*EXERCISE DIRECTIONS:* Word for word, restate the lines of the data below between those holding "Mold Remediation (49, 2349)" and "Cerimedo enfrenta tres", inclusive; pictures do not belong in the copy.

*SUPPLIED RECORDS:*
※ ※ ※
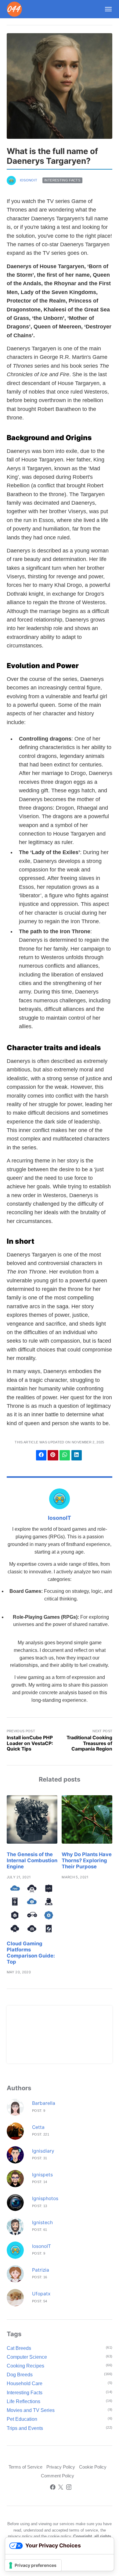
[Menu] (106, 9)
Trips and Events (25, 2428)
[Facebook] (53, 2488)
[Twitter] (60, 2488)
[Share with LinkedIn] (76, 1455)
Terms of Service (25, 2467)
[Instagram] (69, 2488)
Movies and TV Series (31, 2410)
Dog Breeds (20, 2374)
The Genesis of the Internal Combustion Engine (32, 1860)
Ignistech (42, 2222)
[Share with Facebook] (41, 1455)
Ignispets (42, 2175)
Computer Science (27, 2357)
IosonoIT (29, 180)
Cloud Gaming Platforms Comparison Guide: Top (31, 1952)
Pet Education (22, 2419)
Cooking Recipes (25, 2365)
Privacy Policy (60, 2467)
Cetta (38, 2127)
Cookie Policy (92, 2467)
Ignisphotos (45, 2198)
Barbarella (43, 2103)
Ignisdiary (43, 2151)
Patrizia (40, 2270)
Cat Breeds (19, 2348)
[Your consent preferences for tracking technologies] (33, 2565)
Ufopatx (41, 2294)
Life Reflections (23, 2401)
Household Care (24, 2383)
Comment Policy (57, 2475)
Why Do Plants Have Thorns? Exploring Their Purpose (87, 1860)
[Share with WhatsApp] (65, 1455)
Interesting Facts (62, 180)
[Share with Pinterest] (53, 1455)
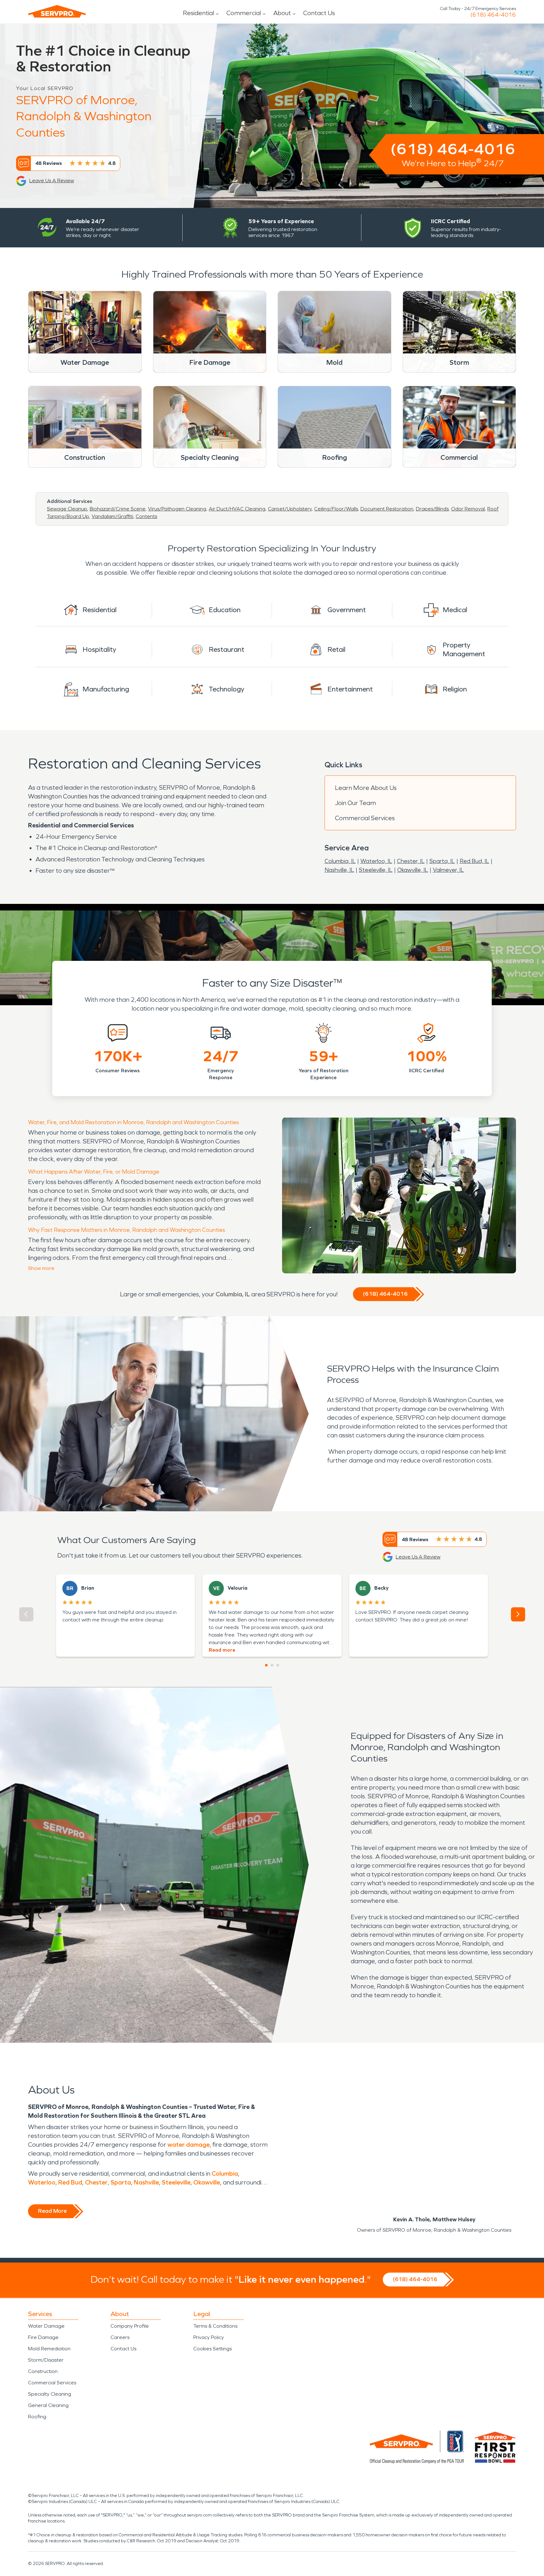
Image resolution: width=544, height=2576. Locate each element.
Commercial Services (365, 818)
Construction (43, 2371)
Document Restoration (386, 509)
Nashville (146, 2182)
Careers (119, 2337)
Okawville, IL (412, 869)
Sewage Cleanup (67, 509)
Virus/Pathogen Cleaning (177, 509)
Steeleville (176, 2182)
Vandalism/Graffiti (112, 516)
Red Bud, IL (474, 861)
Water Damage (46, 2326)
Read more (222, 1650)
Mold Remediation (49, 2349)
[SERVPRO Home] (57, 11)
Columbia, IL (340, 861)
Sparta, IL (442, 861)
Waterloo (41, 2182)
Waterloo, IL (376, 861)
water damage (188, 2144)
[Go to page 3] (277, 1665)
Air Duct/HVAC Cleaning (237, 509)
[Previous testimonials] (26, 1614)
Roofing (37, 2417)
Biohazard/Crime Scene (117, 509)
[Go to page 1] (266, 1665)
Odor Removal (468, 509)
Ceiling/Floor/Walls (336, 509)
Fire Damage (43, 2337)
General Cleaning (48, 2405)
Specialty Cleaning (49, 2394)
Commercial (243, 13)
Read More (52, 2210)
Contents (146, 516)
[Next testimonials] (518, 1614)
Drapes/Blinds (432, 509)
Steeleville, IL (376, 869)
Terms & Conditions (215, 2326)
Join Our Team (355, 803)
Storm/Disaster (46, 2360)
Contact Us (319, 13)
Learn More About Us (366, 788)
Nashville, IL (339, 869)
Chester (96, 2182)
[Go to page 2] (272, 1665)
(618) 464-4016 (493, 14)
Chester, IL (411, 861)
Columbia (225, 2173)
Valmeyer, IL (448, 869)
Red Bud (70, 2182)
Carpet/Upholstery (290, 509)
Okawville (206, 2182)
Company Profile (129, 2326)
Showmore (41, 1268)
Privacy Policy (208, 2337)
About (282, 13)
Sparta (120, 2182)
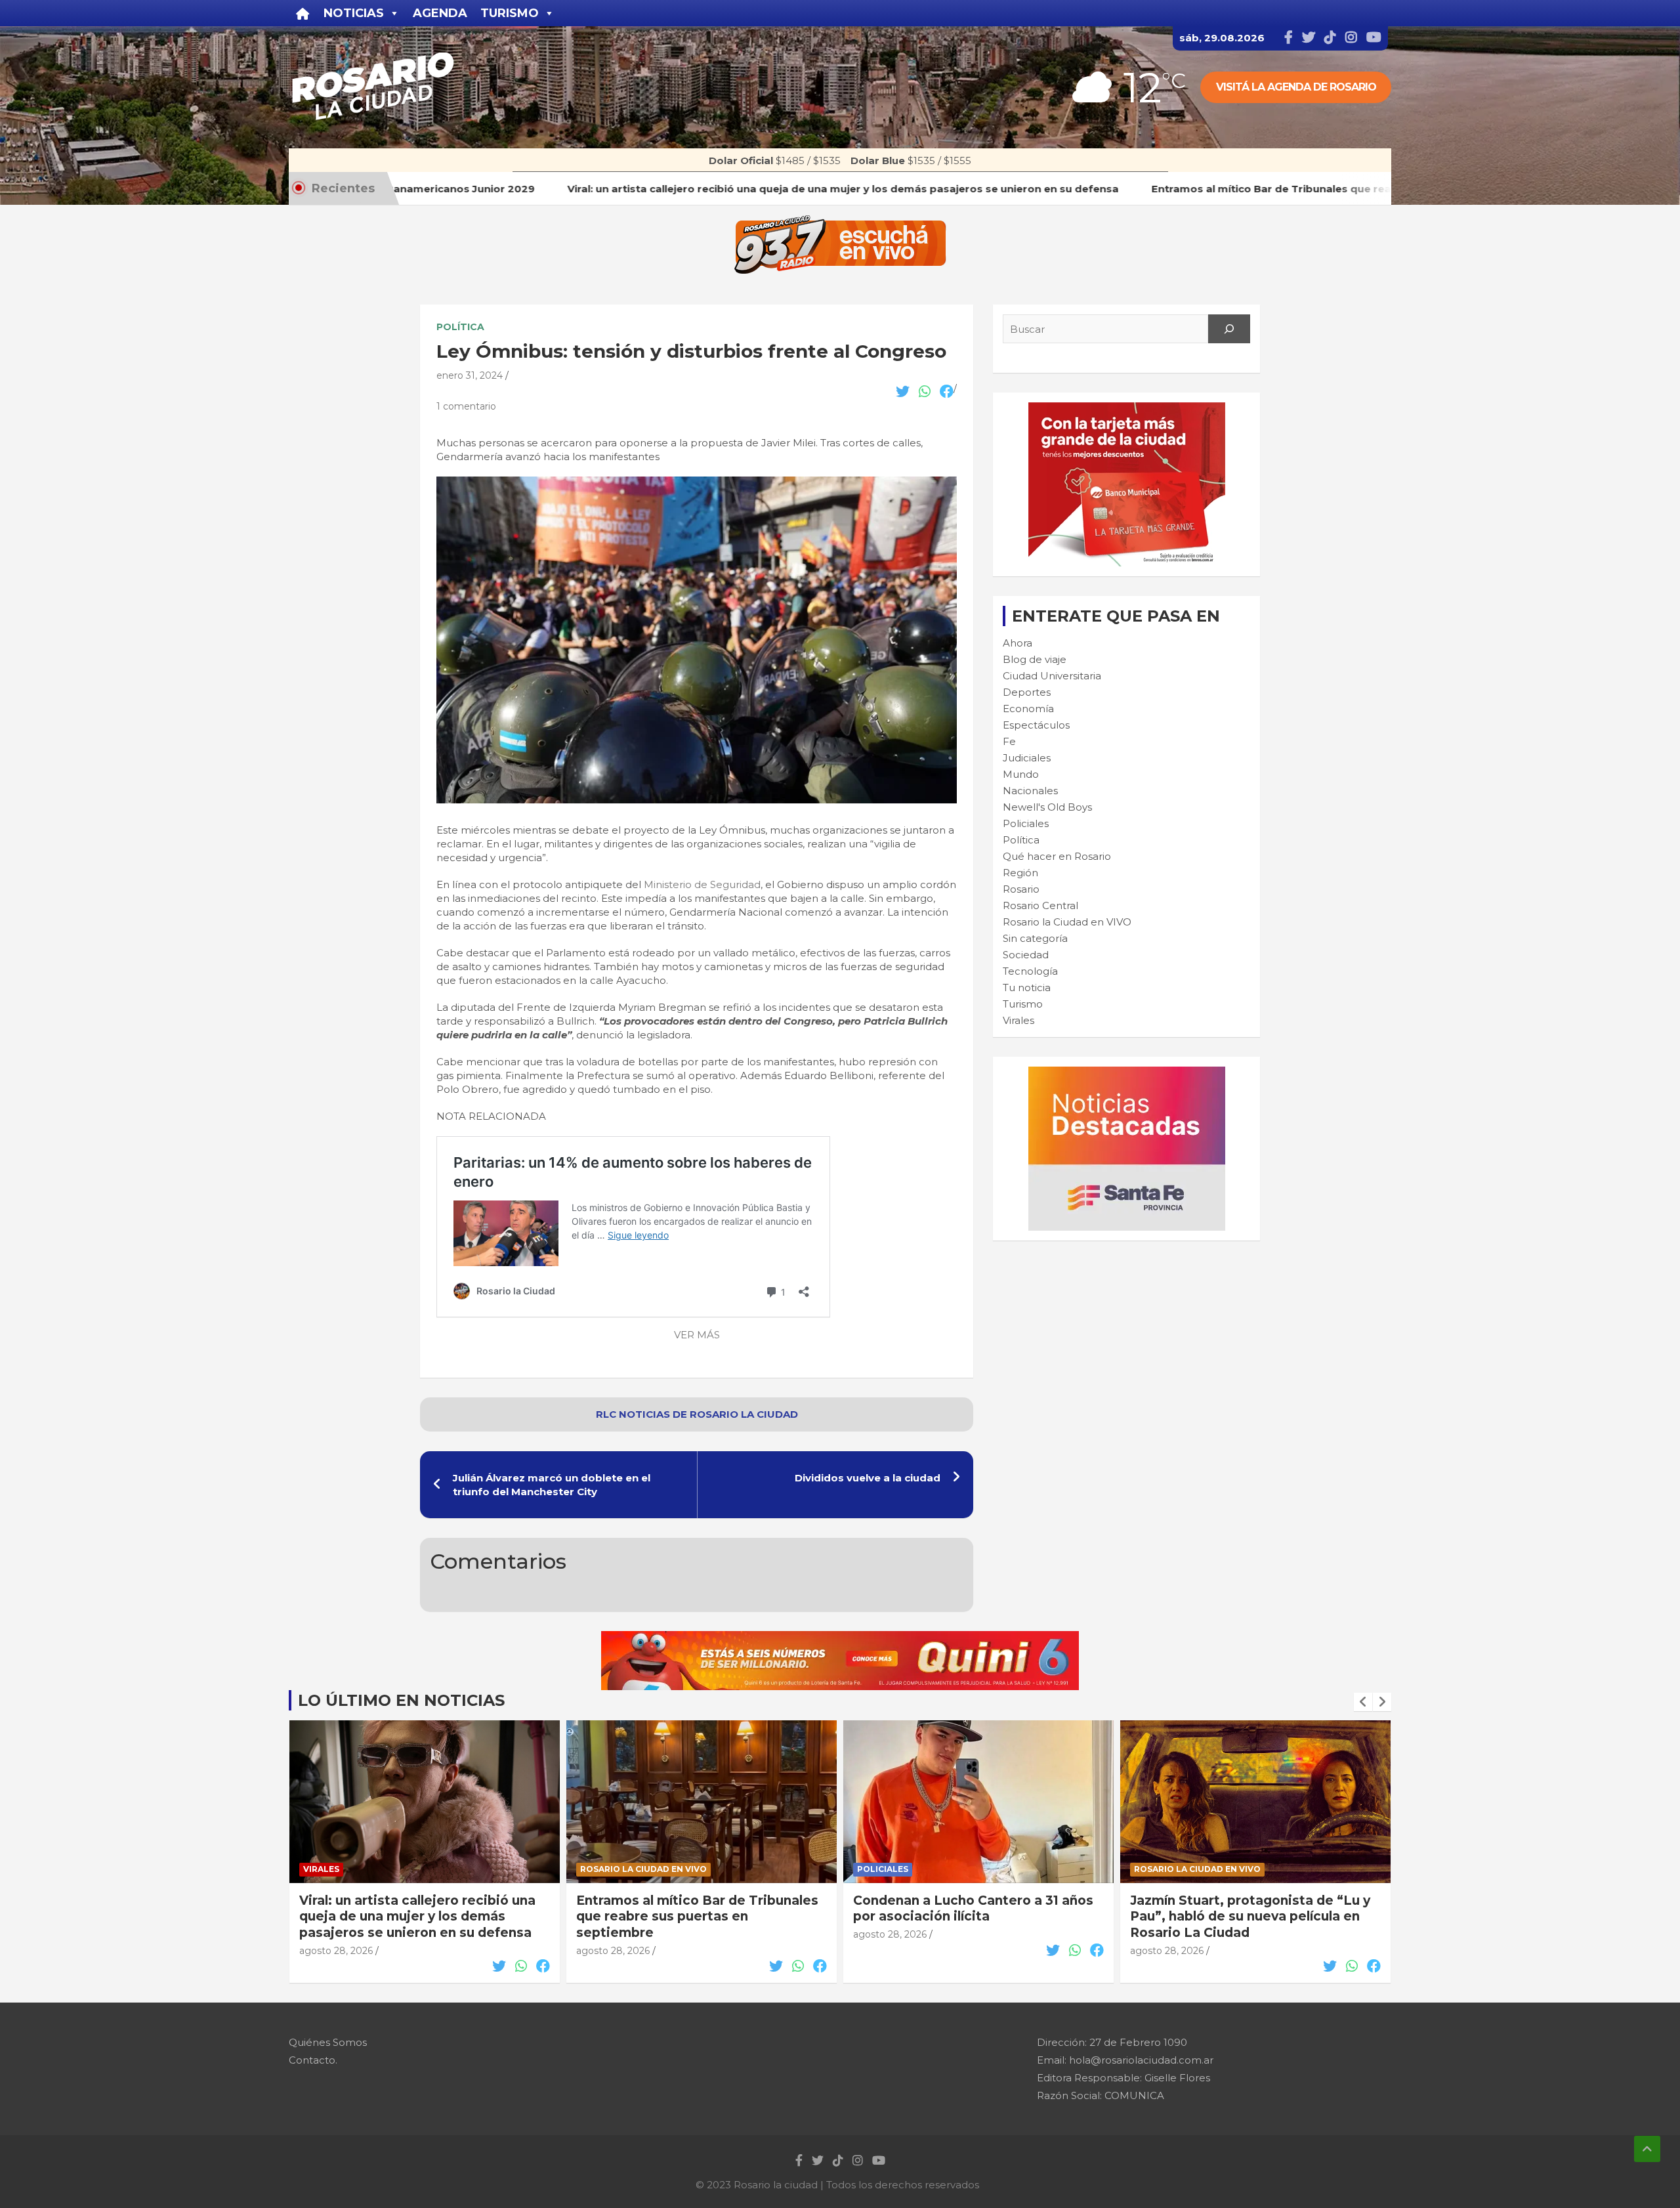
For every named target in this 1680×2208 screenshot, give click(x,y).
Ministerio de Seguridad (702, 884)
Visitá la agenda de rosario (1296, 87)
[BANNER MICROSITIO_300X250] (1126, 1073)
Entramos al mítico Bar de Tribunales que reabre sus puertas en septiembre (420, 1916)
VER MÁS (697, 1334)
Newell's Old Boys (1047, 807)
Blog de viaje (1034, 659)
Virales (1018, 1020)
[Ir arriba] (1647, 2149)
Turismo (1023, 1004)
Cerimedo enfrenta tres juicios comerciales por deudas (1231, 1908)
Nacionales (1030, 790)
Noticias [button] (354, 13)
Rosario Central (1040, 905)
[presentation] (1363, 1702)
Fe (1009, 741)
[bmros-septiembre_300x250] (1126, 409)
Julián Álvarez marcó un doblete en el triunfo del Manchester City (551, 1485)
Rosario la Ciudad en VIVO (1067, 922)
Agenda (440, 13)
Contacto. (313, 2060)
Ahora (1017, 643)
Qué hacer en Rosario (1057, 856)
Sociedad (1026, 954)
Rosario (1021, 889)
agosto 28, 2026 (336, 1951)
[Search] (1229, 328)
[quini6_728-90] (840, 1638)
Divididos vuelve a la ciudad (867, 1478)
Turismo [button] (509, 13)
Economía (1028, 708)
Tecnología (1030, 971)
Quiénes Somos (328, 2042)
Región (1020, 872)
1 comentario (466, 406)
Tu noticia (1027, 987)
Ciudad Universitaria (1052, 675)
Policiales (1026, 823)
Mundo (1021, 774)
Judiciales (1027, 758)
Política (460, 327)
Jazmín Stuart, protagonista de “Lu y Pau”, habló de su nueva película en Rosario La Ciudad (973, 1916)
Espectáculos (1036, 725)
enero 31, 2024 (469, 375)
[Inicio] (303, 13)
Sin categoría (1035, 938)
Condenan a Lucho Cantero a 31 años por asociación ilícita (696, 1908)
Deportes (1027, 692)
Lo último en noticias (401, 1700)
※ ※ ※
*REPLY TO THE TASK:*
Mold Remediation (49, 2349)
[SERVPRO Home] (57, 11)
Columbia, IL (340, 861)
Sparta, IL (442, 861)
Waterloo (41, 2182)
Waterloo, IL (376, 861)
water damage (188, 2144)
[Go to page 3] (277, 1665)
Air Duct/HVAC Cleaning (237, 509)
[Previous testimonials] (26, 1614)
Roofing (37, 2417)
Biohazard/Crime Scene (117, 509)
[Go to page 1] (266, 1665)
Odor Removal (468, 509)
Ceiling/Floor/Walls (336, 509)
Fire Damage (43, 2337)
General Cleaning (48, 2405)
Specialty Cleaning (49, 2394)
Commercial (243, 13)
Read More (52, 2210)
Contents (146, 516)
[Next testimonials] (518, 1614)
Drapes/Blinds (432, 509)
Steeleville, IL (376, 869)
Terms & Conditions (215, 2326)
Join Our Team (355, 803)
Storm/Disaster (46, 2360)
Contact Us (319, 13)
Learn More About Us (366, 788)
Nashville, IL (339, 869)
Chester (96, 2182)
[Go to page 2] (272, 1665)
(618) 464-4016 (493, 14)
Chester, IL (411, 861)
Columbia (225, 2173)
Valmeyer, IL (448, 869)
Red Bud (70, 2182)
Carpet/Upholstery (290, 509)
Okawville (206, 2182)
Company Profile (129, 2326)
Showmore (41, 1268)
Privacy Policy (208, 2337)
About (282, 13)
Sparta (120, 2182)
For every named target in this 1680×2208 screenshot, give click(x,y).
Ministerio de Seguridad (702, 884)
Visitá la agenda de rosario (1296, 87)
[BANNER MICROSITIO_300X250] (1126, 1073)
Entramos al mítico Bar de Tribunales que reabre sus puertas en septiembre (420, 1916)
VER MÁS (697, 1334)
Newell's Old Boys (1047, 807)
Blog de viaje (1034, 659)
Virales (1018, 1020)
[Ir arriba] (1647, 2149)
Turismo (1023, 1004)
Cerimedo enfrenta tres juicios comerciales por deudas (1231, 1908)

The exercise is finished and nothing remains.